Avoir raison

En médiation, les êtres plein d’humanité que je reçois sont certains d’avoir, chacun d’eux, sincèrement raison. 

Pourtant l’expression « avoir raison » oppose – de fait – à l’autre et positionne chacun dans son « bon droit », dans sa vérité. 

Peuvent-ils tous « avoir raison » et quand même trouver un accord et/ou se réaccorder dans une co-construction respectueuse de sortie de conflit ? 

C’est tout le challenge de la médiation.

Victor (Hugo) disait « qu’en littérature, le plus sûr moyen d’avoir raison, c’est d’être mort. »

Cette citation sarcastique et à priori pessimiste, m’inspire.

Si Victor nous dit qu’il est nécessaire d’être mort pour avoir raison, par voie de conséquence, nous les vivants, avons-nous forcément tort ?

La question subsidiaire qui, parfois, enrichit mes réflexions nocturnes, est : pourquoi avons-nous besoin d’avoir raison ? 

Pour exposer nos idées jusqu’à les imposer ?

Pour se sentir propriétaire de nos idées ?

Pour prendre le pouvoir sur l’autre ?

Pour prendre le contrôle de l’autre ?

Pour nourrir notre égo ?

Pour nous rassurer ?

Pour se sentir moins seul ?

Nos pensées, nos croyances, nos informations (et nos désinformations), nos expériences, nos lectures évoluent et nos convictions s’affinent, changent…

Ne pensions-nous pas avoir (déjà) raison de porter haut et fort nos idées (personnellement parfois très saugrenues) à 7 ans, 14 ans, 23 ans, 45 ans … 

Avoir raison serait donc subjectif et temporaire ?

Si nous suivons cette logique, comment alors imaginer que nos idées soient les plus justes ? Et que faire désormais des avis et des convictions de l’autre ?

Dans un conflit relationnel, le but de la discussion est souvent de s’affirmer aux dépens de la/sa vérité, d’aboutir à la « victoire ».

Avoir raison tout seul est-il plus épanouissant et/ou risqué que de s’ouvrir aux arguments contradictoires ?

Avoir raison est-il plus important que la relation ou que les conséquences du conflit ?

En médiation, le débat s’ouvre, chacun expose ses convictions, nourrit la pensée, la sienne et celle de l’autre. C’est ainsi que l’ouverture vers l’autre devient possible. Comprendre le point de vue de l’autre n’est pas synonyme d’adhésion mais avec la compréhension de la vérité de l’autre, le compromis devient plus acceptable. C’est ainsi que le conflit s’apaise et laisse la place aux besoins de chacun.

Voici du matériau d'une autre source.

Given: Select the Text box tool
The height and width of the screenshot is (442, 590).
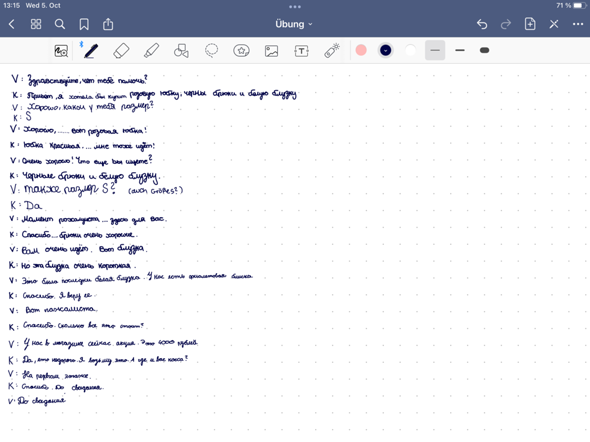Looking at the screenshot, I should click(x=301, y=51).
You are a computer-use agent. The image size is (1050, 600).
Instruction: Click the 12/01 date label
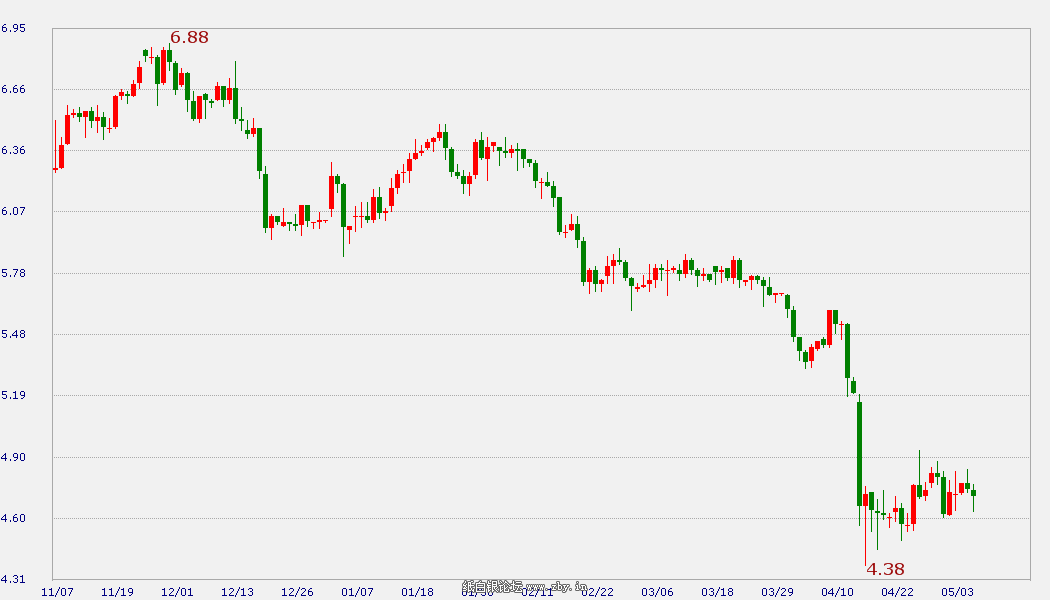(177, 591)
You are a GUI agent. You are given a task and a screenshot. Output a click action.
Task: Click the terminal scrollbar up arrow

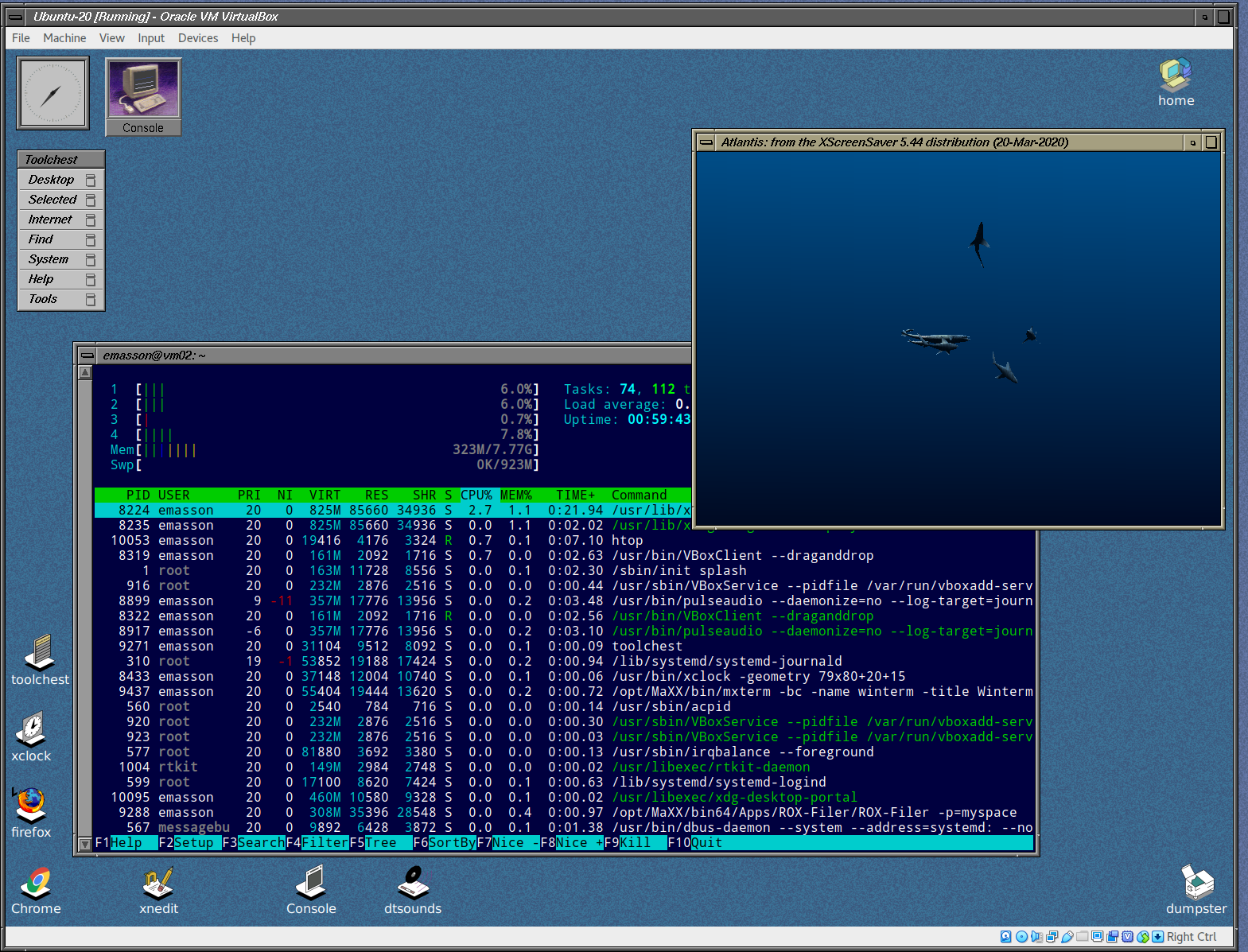pyautogui.click(x=85, y=372)
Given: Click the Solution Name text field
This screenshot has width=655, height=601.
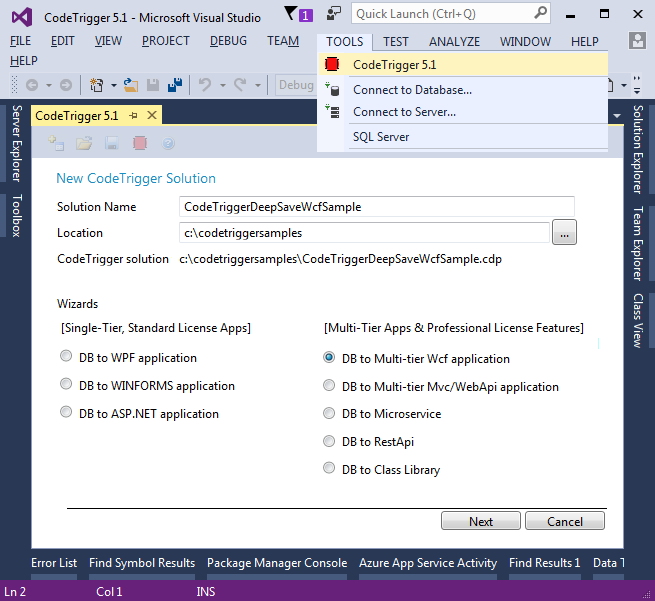Looking at the screenshot, I should click(x=377, y=207).
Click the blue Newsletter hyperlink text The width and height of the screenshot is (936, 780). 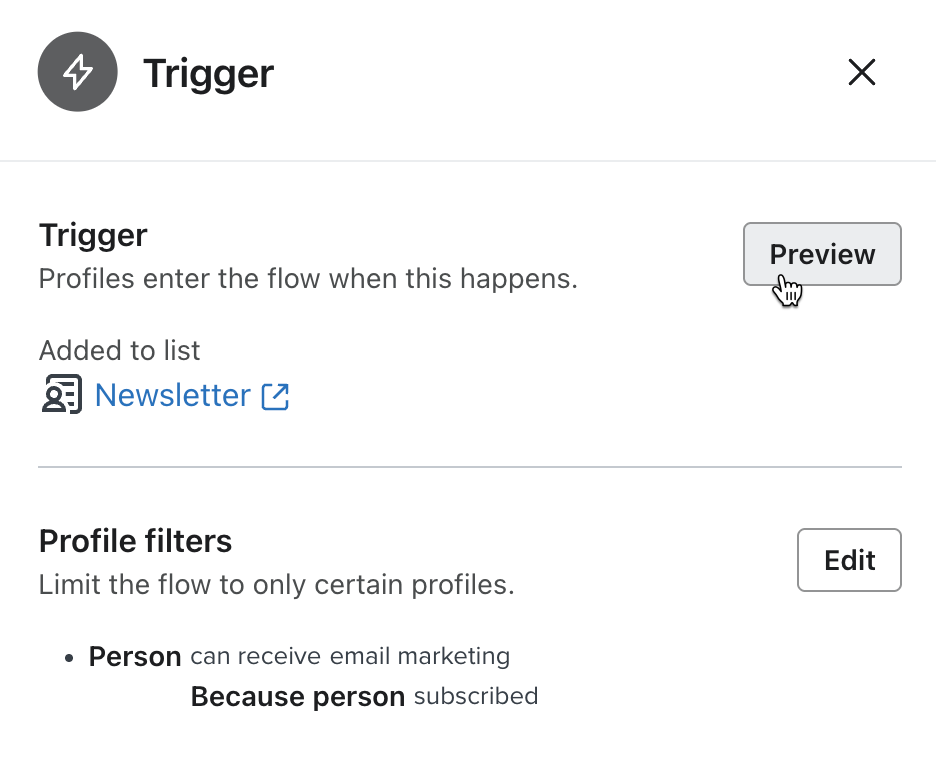pos(172,395)
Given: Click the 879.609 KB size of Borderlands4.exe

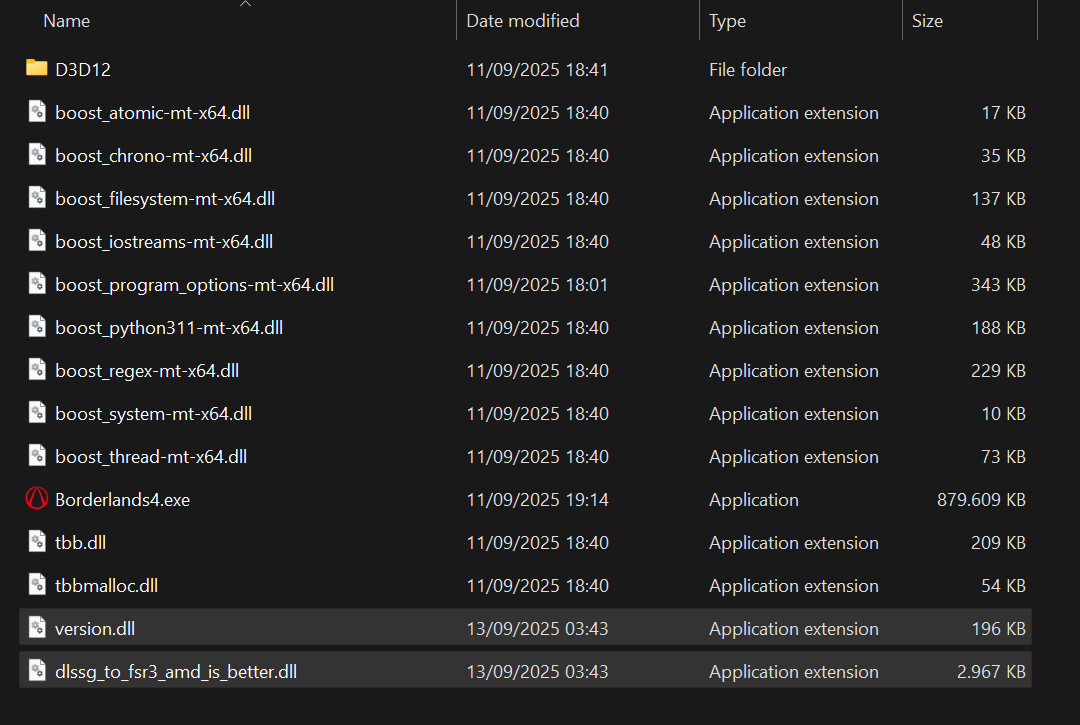Looking at the screenshot, I should [981, 500].
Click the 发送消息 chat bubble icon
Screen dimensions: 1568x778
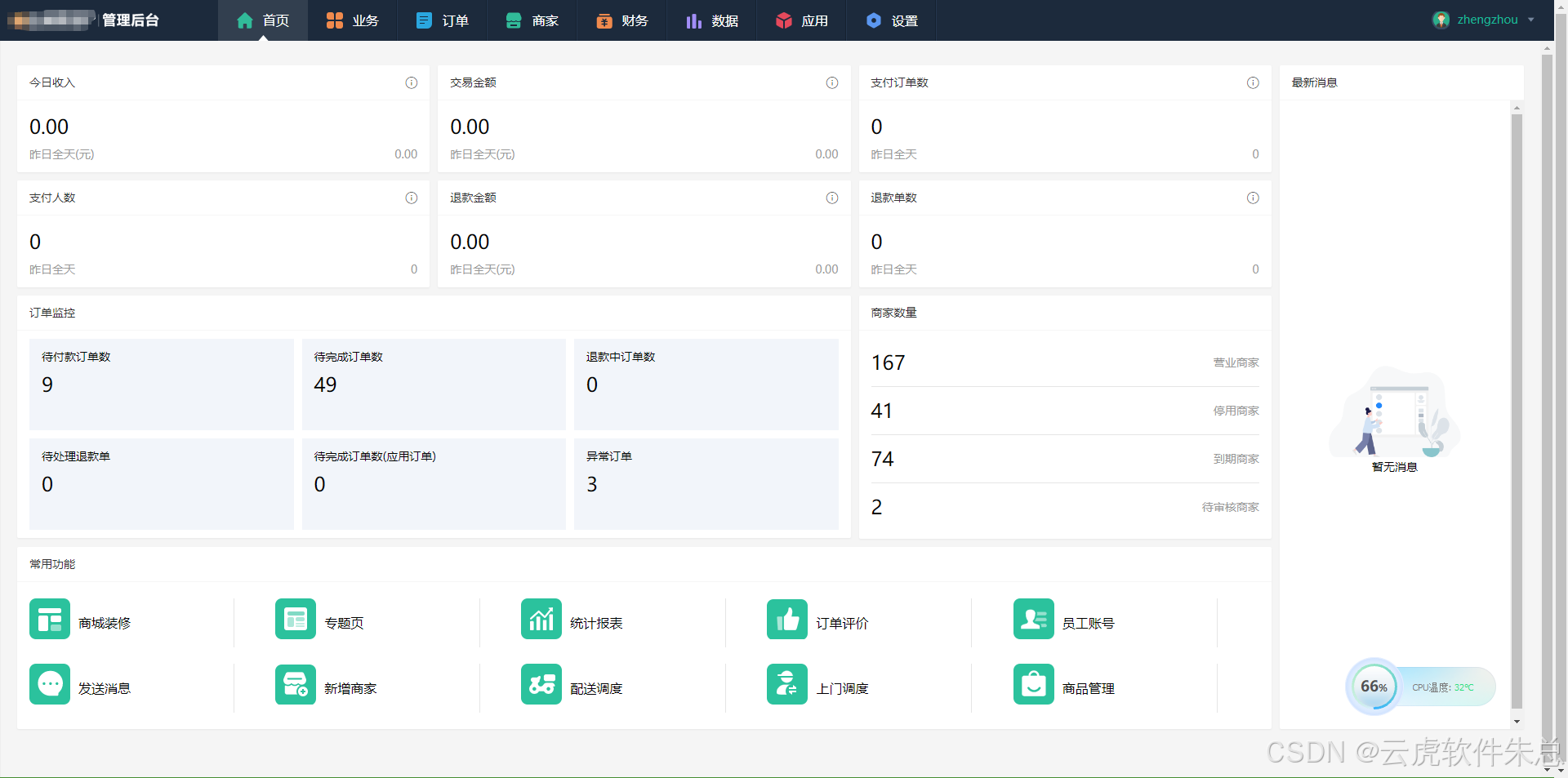coord(50,684)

Un débat réussi et épanouissant, ce n’est pas de gagner, c’est trouver un terrain commun.

Le partage de réalité de chacun est la base du débat (et du travail de la médiation).

Bernard (Weber) dit « l’important n’est pas de convaincre mais de donner à réfléchir. »

Un débat qualitatif, c’est admettre qu’on pourrait avoir tort, c’est l’humilité de l’incertitude, l’intelligence du lâcher-prise, la force de l’acceptation de la différence.

Pour Boris (Cyrulnik) « ce n’est pas la méchanceté qui rend une société cruelle, c’est la conviction. »

Etre convaincu d’avoir raison nous pousserait-il à l’abrutissement de nos sociétés, à l’explosion de nos couples, à la fragilisation de nos familles et au mal-être dans nos relations professionnelles ?

Bonne rentrée les utopistes et merci Victor, Bernard et Boris pour vos contributions.

Bisettes, 

Missutopie

Une réflexion sur “Avoir raison

  1. Un bel argument, qui donne à réfléchir pour cette rentrée qui approche à grands pas !!!
    de gros bisous belle amie et à tres vite pour de nouvelles aventures!